Multicast traffic can only be balanced per flow over trunk member interfaces. The hash factor is a triplet (multicast source IP address, multicast group IP address, and VPN instance).
Multicast group-based load balancing
Based on this policy, a multicast router uses the hash algorithm to select an optimal route among multiple equal-cost routes for a multicast group. Therefore, all traffic of a multicast group is transmitted on the same forwarding path, as shown in Figure 1.
This policy applies to a network that has one multicast source but multiple multicast groups.
Based on this policy, a multicast router uses the hash algorithm to select an optimal route among multiple equal-cost routes for a multicast source. Therefore, all traffic of a multicast source is transmitted on the same forwarding path, as shown in Figure 2.
This policy applies to a network that has one multicast group but multiple multicast sources.

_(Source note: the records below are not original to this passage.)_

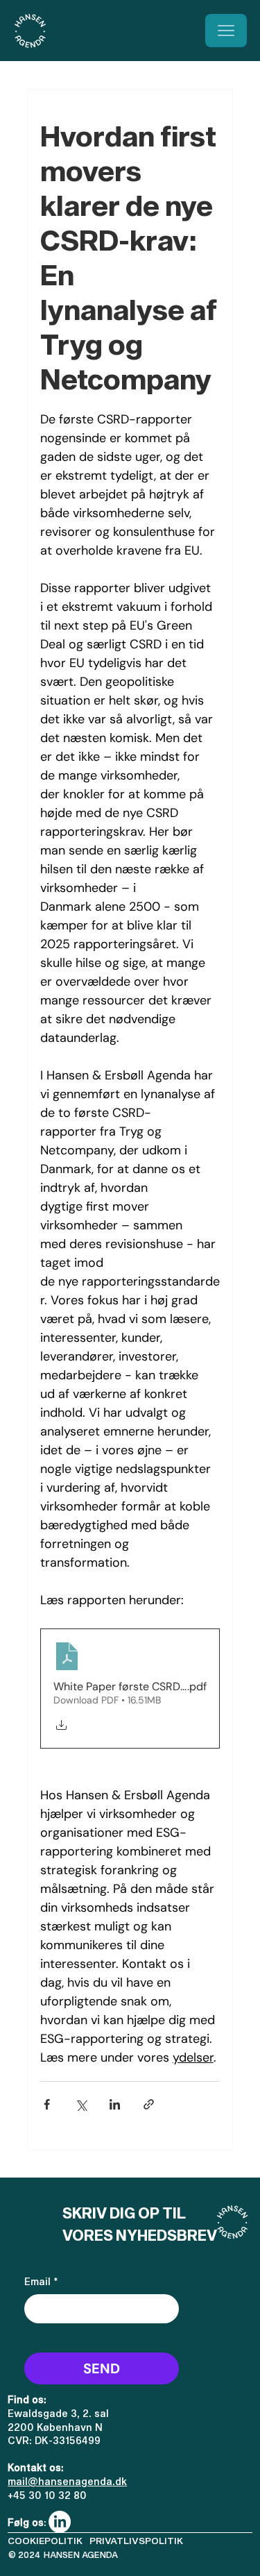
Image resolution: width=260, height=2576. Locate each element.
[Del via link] (148, 2104)
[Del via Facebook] (46, 2104)
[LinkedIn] (60, 2522)
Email (41, 2281)
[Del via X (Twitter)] (80, 2104)
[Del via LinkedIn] (114, 2104)
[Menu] (226, 30)
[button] (136, 2541)
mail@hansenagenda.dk (67, 2481)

Based on this policy, a multicast router uses the hash algorithm to select an optimal route among multiple equal-cost routes for each (S, G) entry. Therefore, all traffic matching a specific (S, G) entry is transmitted on the same forwarding path, as shown in Figure 3.
This policy applies to a network that has multiple multicast sources and groups.
Based on this policy, a multicast router distributes (*, G) entries and (S, G) entries on their corresponding equal-cost routes. Therefore, stable-preferred is similar to the balance-preferred policy. This policy implements automatic load balancing adjustment when equal-cost routes are deleted. However, dynamic load balancing adjustment will not be performed when multicast routing entries are deleted or when weights of load balancing routes change.
This policy applies to a network that has stable multicast services.